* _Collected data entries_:
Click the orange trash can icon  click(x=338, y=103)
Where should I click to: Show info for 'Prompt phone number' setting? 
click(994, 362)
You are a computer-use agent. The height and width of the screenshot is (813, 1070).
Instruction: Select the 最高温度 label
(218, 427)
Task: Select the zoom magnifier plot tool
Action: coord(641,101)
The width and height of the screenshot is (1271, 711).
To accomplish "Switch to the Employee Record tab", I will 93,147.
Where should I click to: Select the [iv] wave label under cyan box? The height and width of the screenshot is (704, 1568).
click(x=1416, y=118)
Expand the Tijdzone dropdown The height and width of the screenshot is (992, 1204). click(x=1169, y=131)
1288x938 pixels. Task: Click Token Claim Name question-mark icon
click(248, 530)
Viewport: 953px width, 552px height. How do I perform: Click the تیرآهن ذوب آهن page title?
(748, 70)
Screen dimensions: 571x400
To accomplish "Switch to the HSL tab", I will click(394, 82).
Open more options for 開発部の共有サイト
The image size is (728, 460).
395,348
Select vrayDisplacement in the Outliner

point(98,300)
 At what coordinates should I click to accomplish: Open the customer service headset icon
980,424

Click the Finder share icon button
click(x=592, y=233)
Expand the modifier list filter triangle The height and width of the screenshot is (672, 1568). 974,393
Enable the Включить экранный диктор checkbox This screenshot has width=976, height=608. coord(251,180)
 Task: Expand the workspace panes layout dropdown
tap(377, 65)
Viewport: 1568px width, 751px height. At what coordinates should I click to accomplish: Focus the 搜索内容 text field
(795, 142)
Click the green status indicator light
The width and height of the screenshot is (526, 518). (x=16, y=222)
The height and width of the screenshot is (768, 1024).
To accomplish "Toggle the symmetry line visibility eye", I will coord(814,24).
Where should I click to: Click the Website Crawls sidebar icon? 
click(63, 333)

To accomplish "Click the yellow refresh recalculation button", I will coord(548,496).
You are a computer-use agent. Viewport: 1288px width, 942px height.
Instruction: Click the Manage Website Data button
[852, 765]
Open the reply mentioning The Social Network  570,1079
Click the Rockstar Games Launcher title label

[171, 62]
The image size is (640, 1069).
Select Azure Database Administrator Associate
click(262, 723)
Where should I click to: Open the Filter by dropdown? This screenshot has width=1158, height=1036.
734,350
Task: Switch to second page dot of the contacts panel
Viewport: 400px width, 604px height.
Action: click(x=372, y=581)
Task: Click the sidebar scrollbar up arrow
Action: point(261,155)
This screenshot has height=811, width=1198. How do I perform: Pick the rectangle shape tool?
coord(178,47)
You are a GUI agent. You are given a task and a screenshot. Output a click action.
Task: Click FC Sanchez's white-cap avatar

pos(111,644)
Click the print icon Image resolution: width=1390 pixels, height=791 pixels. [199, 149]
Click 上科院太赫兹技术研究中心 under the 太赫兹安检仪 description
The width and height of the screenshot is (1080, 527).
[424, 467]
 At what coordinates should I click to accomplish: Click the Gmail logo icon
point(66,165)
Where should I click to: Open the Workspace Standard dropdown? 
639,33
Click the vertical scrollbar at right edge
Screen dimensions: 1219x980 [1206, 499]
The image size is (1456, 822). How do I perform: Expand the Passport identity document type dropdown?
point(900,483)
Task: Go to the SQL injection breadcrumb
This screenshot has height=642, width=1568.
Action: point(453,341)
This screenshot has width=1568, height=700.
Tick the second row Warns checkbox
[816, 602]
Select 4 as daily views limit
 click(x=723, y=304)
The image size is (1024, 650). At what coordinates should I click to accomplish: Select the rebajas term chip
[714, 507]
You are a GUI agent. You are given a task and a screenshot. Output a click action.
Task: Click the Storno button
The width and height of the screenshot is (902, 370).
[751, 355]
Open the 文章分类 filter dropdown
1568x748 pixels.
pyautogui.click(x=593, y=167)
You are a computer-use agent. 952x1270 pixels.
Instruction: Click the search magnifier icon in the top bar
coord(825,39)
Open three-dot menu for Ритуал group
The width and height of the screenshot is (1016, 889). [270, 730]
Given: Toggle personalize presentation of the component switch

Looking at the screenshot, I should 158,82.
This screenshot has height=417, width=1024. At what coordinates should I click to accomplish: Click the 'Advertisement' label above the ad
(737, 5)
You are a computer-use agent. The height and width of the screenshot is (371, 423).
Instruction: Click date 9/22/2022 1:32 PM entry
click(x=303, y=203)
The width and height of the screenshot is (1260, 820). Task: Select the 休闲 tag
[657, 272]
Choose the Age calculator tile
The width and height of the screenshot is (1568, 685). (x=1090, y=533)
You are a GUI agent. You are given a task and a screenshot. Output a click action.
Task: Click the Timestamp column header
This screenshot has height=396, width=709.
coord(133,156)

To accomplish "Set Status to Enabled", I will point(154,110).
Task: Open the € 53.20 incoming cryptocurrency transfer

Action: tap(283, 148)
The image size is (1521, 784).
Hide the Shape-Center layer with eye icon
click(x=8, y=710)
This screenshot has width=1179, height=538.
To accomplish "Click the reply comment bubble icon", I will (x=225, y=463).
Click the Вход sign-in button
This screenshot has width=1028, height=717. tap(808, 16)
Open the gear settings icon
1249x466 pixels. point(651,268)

* _PROBLEM DETAILS_:
What belongs in the answer is each line of the data that has the word "computer".

* _ANSWER BOX_:
You are a computer-use agent. The height and width of the screenshot is (813, 1070).
You are a computer-use agent. Viewport: 1288px width, 942px height.
You are a computer-use agent. 952x1270 pixels.
You are a computer-use agent. The height and width of the screenshot is (371, 423).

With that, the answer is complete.